3. Strengthening your organisation’s technology infrastructure and cybersecurity measures:

Invest in robust technology infrastructure to support the organisation’s digital operations and ensure scalability, reliability, and resilience.

• Implement strong cybersecurity measures, including firewalls, encryption, multi-factor authentication, and intrusion detection systems.

• Regularly update software, operating systems, and security patches to address known vulnerabilities and protect against emerging threats.

• Conduct regular vulnerability assessments to identify and address potential weaknesses in the digital infrastructure. If you haven’t already heard, KYND can help you understand and manage your organisation’s exposure easily and effectively. We dive into the details below.

4. Developing a risk management framework for your ICTs:

• Establish a comprehensive risk management framework specifically tailored to your organisation’s information and communication technologies (ICTs).

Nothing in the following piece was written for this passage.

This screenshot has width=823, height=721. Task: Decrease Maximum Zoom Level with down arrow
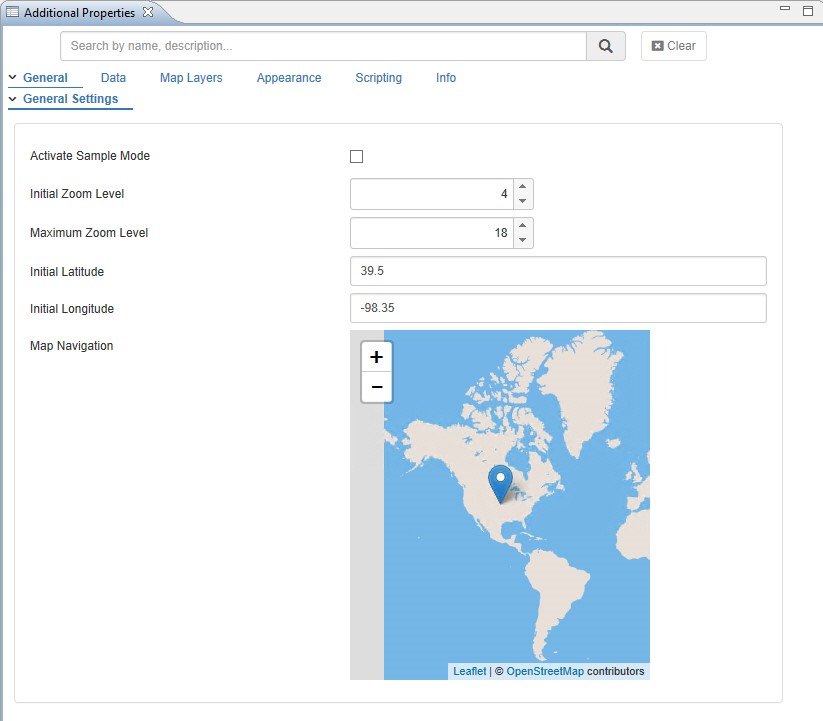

• Introduce standardised third-party security assessments as a due diligence activity for your organisation when deciding who to cooperate with, and enter into contracts to ensure the overall security of your potential ICT third-party providers, reduce the risk of cyber incidents, and facilitate compliance with legal and policy requirements. Instant and actionable vulnerability reports such as KYND’s can effectively support your organisation in performing pre-contract due diligence for your potential vendors with ease and speed – read more about it below.

• Ensure that the agreements with the ICT third-party providers contain all necessary monitoring and accessibility arrangements, such as a full-service level description, indication of locations where data is being processed, etc.

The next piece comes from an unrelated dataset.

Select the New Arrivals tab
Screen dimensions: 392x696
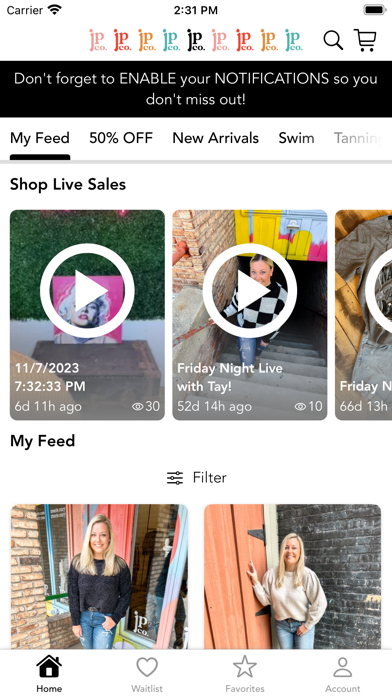(x=215, y=138)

• Identify and assess potential risks associated with the organisation’s digital infrastructure, including operational, technological, and cyber risks.

• Develop risk mitigation strategies and controls to minimise the likelihood and impact of disruptions in your organisation.

• Implement regular monitoring and reporting mechanisms to track your own risk exposure and that of your service providers, and ensure timely action is taken. At the bottom of this blog, we explain how KYND’s powerful, low-touch cyber risk management technology can help you alleviate unnecessary stress in managing your organisation’s third-party risks.

5. Strengthening your organisation’s incident response and recovery capabilities:

• Establish clear protocols and procedures for incident response and recovery, including escalation paths and decision-making authorities.

• Conduct regular training and drills to ensure your employees are familiar with their roles and responsibilities during cyber incidents.

• Maintain up-to-date contact lists of internal and external stakeholders involved in incident response, including regulators, law enforcement, and relevant vendors.

• Develop a robust business continuity plan to ensure critical functions can be maintained or quickly restored in the event of a disruption.

6. Planning for large-scale penetration testing:

• Conduct regular penetration testing exercises to assess the security and resilience of your organisation’s digital systems. Be sure to engage your critical technology and data service providers in this process too.

• Define specific scenarios and objectives for the pen-testing exercise to simulate real-world cyber threats.

• Engage qualified and independent third-party experts to perform penetration testing and provide objective insights into vulnerabilities and areas for improvement.

• Use the results of pen-testing to enhance cybersecurity measures, address identified weaknesses, and update incident response plans.

7. Investing in employee training and awareness:

• Provide comprehensive training programs to educate your employees about DORA requirements, cyber security best practices, and incident response procedures.

• Foster a culture of digital resilience by promoting employee awareness of potential risks and their role in maintaining operational resilience.

• Encourage reporting of potential vulnerabilities or incidents through internal reporting channels and anonymous reporting mechanisms.